E-Commerce boomt in Asien
Die Umsätze im asiatischen E-Commerce werden heuer laut Gartner Group rund 38 Milliarden Dollar betragen.
Davon entfallen acht Milliarden auf den Einzelhandel und 30 Milliarden auf den Business-to-Business-Bereich [B2B]. Bis zum Jahr 2004 sieht die Gartner Group bei B2B sogar ein Marktpotenzial von einer Billion Dollar.
Das elektronische Wirtschaftswunder soll dabei nicht auf die "üblichen Verdächtigen", Japan und die "Tigerstaaten", beschränkt bleiben, sondern auch die ärmeren Regionen des Kontinents erfassen.

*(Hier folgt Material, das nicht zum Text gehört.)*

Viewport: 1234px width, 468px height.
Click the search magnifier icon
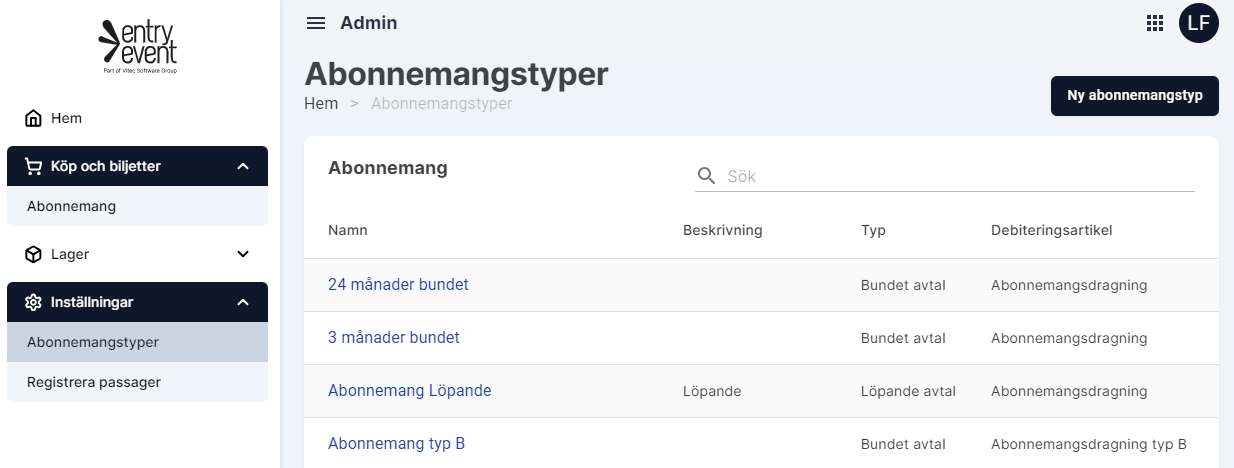(707, 176)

Das stärkste Wachstum verzeichnen im Augenblick Indien, Indonesien und China.
Größter Geldgeber in der Region ist die Softbank, die allein in Japan schon 115 Millionen Dollar in Internet-Projekte investiert hat.
SoftbankIm B2B-Sektor haben sich elektronische Handelsplätze für die Stahl- und Chemie-Industrie gebildet. Die koreanischen Autohersteller haben angekündigt, Bauteile ab heuer online zu ordern.
Mit dem offenen Charakter des Netzes haben manche traditionell autoritären Staaten aber ihre liebe Not. So treibt Singapore die Entwicklung des E-Commerce zwar durch dirigistische Infrastruktur-Maßnahmen gezielt voran, versucht andererseits aber nach wie vor den Zugang zu zahlreichen, angeblich pornografischen, Sites im Westen zu blockieren.